Piccole donne mischia la storia del racconto originale con elementi della vera vita della Alcott che la Gerwig rifugia dentro la personalità forte e decisa di Jo, dove tra l’altro si nasconde anche lei, e con lei, forse, ogni donna che respira di Arte, ed aspira ad essere un’artista, dentro quel mondo, dove l’Arte, soprattutto a quei tempi (siamo nella seconda metà dell’Ottocento), era ad appannaggio del sesso maschile: il romanzo che prende forma dalla mano e il pennino di Jo, interpretata da una carismatica Saoirse Ronan (già voluta dalla Gerwig nel suo esordio da regista, Lady Bird), altro non è che il racconto della storia sua e delle sue sorelle. Storia di momenti di vita quotidiana, di Natali felici, e feste di ballo, ma anche di momenti tristi e dolorosi; storia dell’attesa di un padre in guerra, o dell’attesa di un amore e un matrimonio, storia di gelosia e litigi. Storie semplici, a cui la scrittura, come dice Amy, dona un peso maggiore. È l’Arte che nobilita la quotidianità, la semplicità dei gesti: Jo scrive, Beth suona il pianoforte, ma ama farlo di nascosto, senza auditorio, Amy disegna, e Meg, la più grande, fa un po’ l’arte di essere mamma: così l’opera della Gerwig racconta un mondo di vita e un modo di vivere, mostra l’amore donato e quello ricevuto, le aspirazioni e i sogni, ma anche i tormenti e le lacrime. La complicità nei legami affettivi – l’amore fra uomo e donna, l’amore tra sorelle, e l’amore, come dicevamo, fra un’artista e il suo romanzo – diventa strumento di affabulazione e incanto.

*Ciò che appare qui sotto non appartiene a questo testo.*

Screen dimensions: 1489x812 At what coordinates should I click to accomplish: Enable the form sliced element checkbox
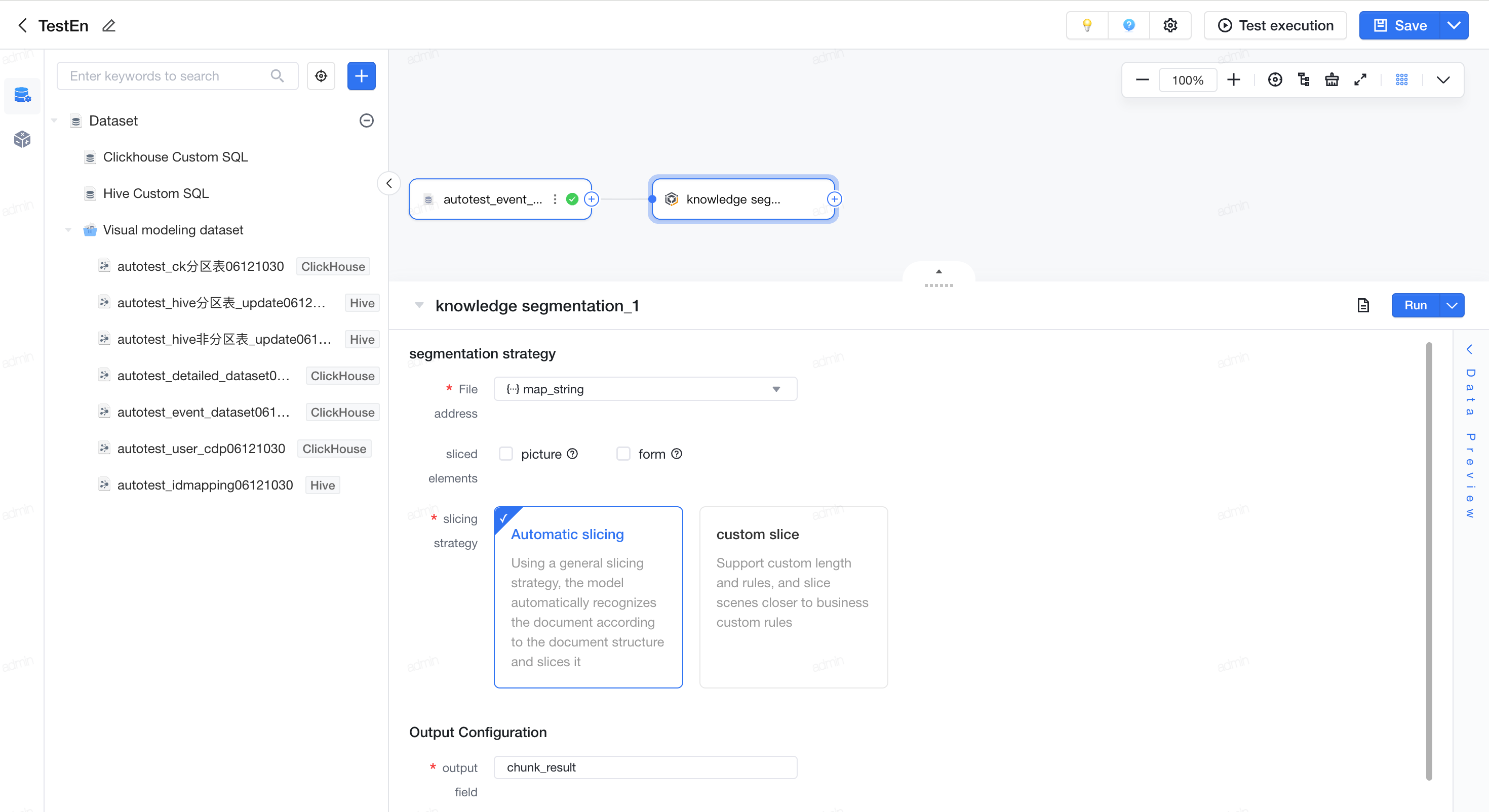coord(623,454)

La regia della Gerwig è sinuosa e calda; a volte elementare (nella scena dell’incidente al lago, per esempio), ma si percepisce la volontà di essere attenta e premurosa verso le sue piccole donne, di abbracciarle in ogni istante: tra loro emerge e impressiona l’interpretazione di Florence Pugh nel ruolo di Amy, mentre lascia ancora molto a desiderare una sbiadita e spesso caricaturale nelle espressioni e nelle movenze, Emma Watson nel ruolo di Meg. Beth è invece la più silenziosa e in disparte, quella che non ha avuto la fortuna delle sorelle, ma che sembra abitare la vita, fin da subito, con più sicurezza e determinazione di loro, e Eliza Scanlen è bravissima.

“Fai come ci ha insegnato la mamma: fallo per qualcun altro”: la Gerwig fa un film per noi, composito e incantevole, denso, colorato, non privo di difetti, ma tanto umano e semplice da essere prodigioso: un’epifania dell’Arte e della Vita.